Il progetto del Signore su di noi è immensamente bello e grandioso, superiore a tutte le nostre ambiziose aspirazioni.
Di questo suo progetto, diverso per ciascuno di noi, come le nostre fisionomie, Egli non ce ne comunica tutto ad un tratto e per intero la bellezza, ma ci presenta e ci invita a salire un gradino per volta. Dopo una serie di gradini, spesso ci fa incontrare un “pianerottolo” nel quale si cambia direzione: per esempio, qualche straordinario avvenimento o qualche superiore disposizione obbedienziale che vengono a sconvolgere tutti i nostri bei progetti o inveterate abitudini. Ma non è un tornare indietro, è invece intraprendere una nuova rampa della scala, che ci porterà ancora più in alto, secondo un divino, amoroso progetto che noi ignoravamo.
Progetto del Divino Amore è che tra le mutevoli vicende di questa vita si possa conservare sempre una serena pace interiore che è caparra della felicità eterna.
Perché questa pace, oltre che dono suo, sia anche gloria nostra, il Signore la fa dipendere da nostre giuste scelte e generose decisioni.
Ciò che garantisce queste ultime è la suddetta fedele osservanza. “Grande pace per chi ama la tua legge; non c’è per loro alcun inciampo”. (Ps 118,165).
Ogni gradino, all’oscuro, può essere un inciampo per il piede che ci batte contro; ma se ci porta mano mano “Uno” che ci vede bene e ci avverte “attento, qui c’è il gradino per salire più in alto, alza il piede e sali sopra”, allora, anziché inciampare, il gradino ci aiuta a salire. Il segreto è di fidarci di Chi ci ama assai più di come ci amiamo noi stessi e sa vedere, anche all’oscuro, assai meglio di quanto vediamo noi nella luce.

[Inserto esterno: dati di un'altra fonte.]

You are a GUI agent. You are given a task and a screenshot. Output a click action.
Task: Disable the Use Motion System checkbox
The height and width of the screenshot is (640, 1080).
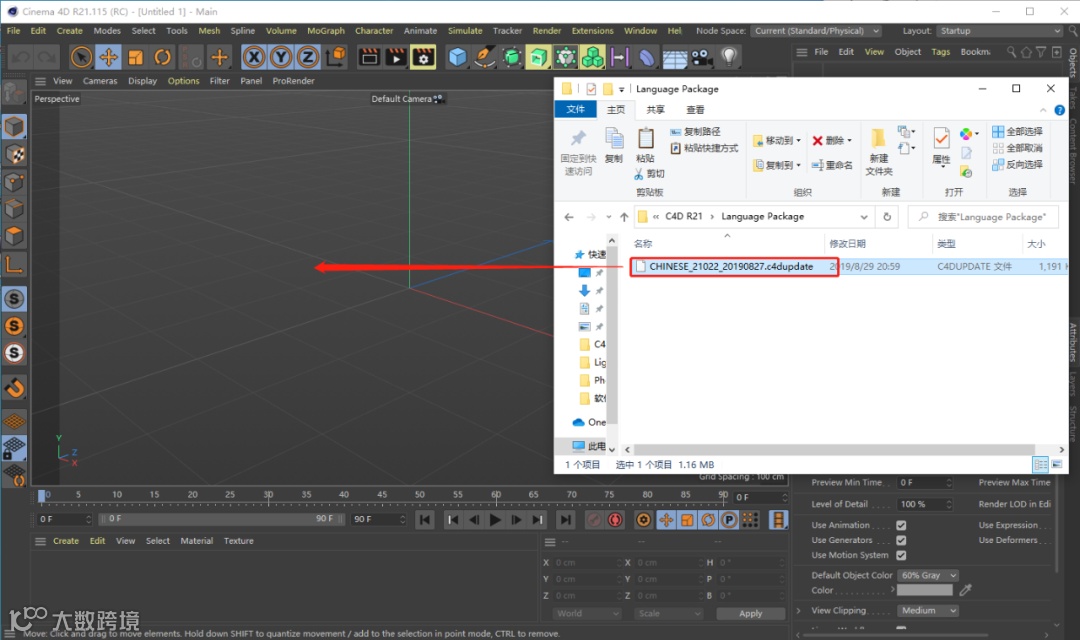pos(901,555)

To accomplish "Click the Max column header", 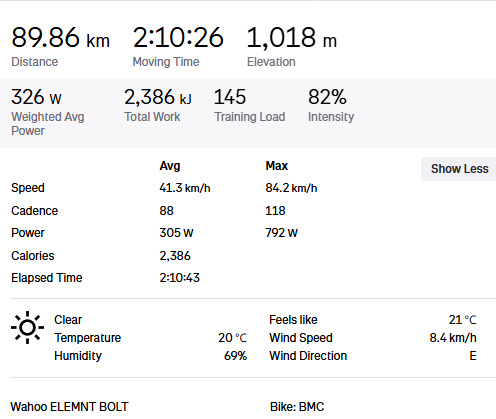I will pyautogui.click(x=277, y=166).
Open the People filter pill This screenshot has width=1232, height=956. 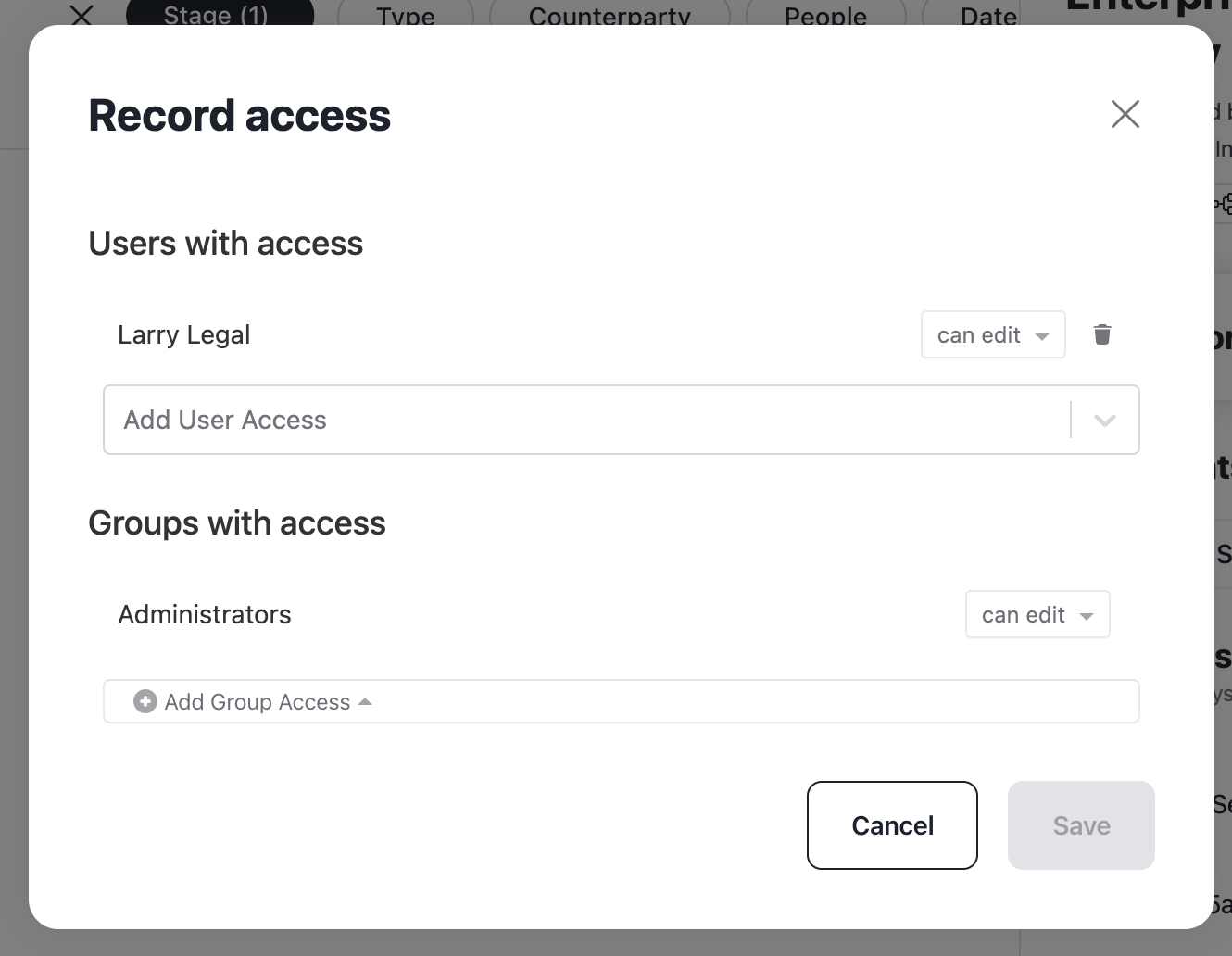click(825, 15)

Chiediamo sempre a Maria di farci vivere in questo fiducioso abbandono al progetto d’Amore che il Signore ha su di noi; preghiamoLa che ci aiuti a liberarci di tutte quelle abitudini che nate e cresciute in noi, ci sembrano giuste e ragionevoli, mentre il Signore, sapientissimo e amabilissimo, sa che sono di ostacolo a quella nostra ascesa con Lui ed in Lui.
Maria, la Vergine fedele ci aiuti a fidarci sempre e pienamente delle promesse del Signore, così che valga anche per noi, ciò che Elisabetta ebbe a dire di Lei: “Beata Colei che ha creduto nell’adempimento di ciò che le è stato detto da parte del Signore”.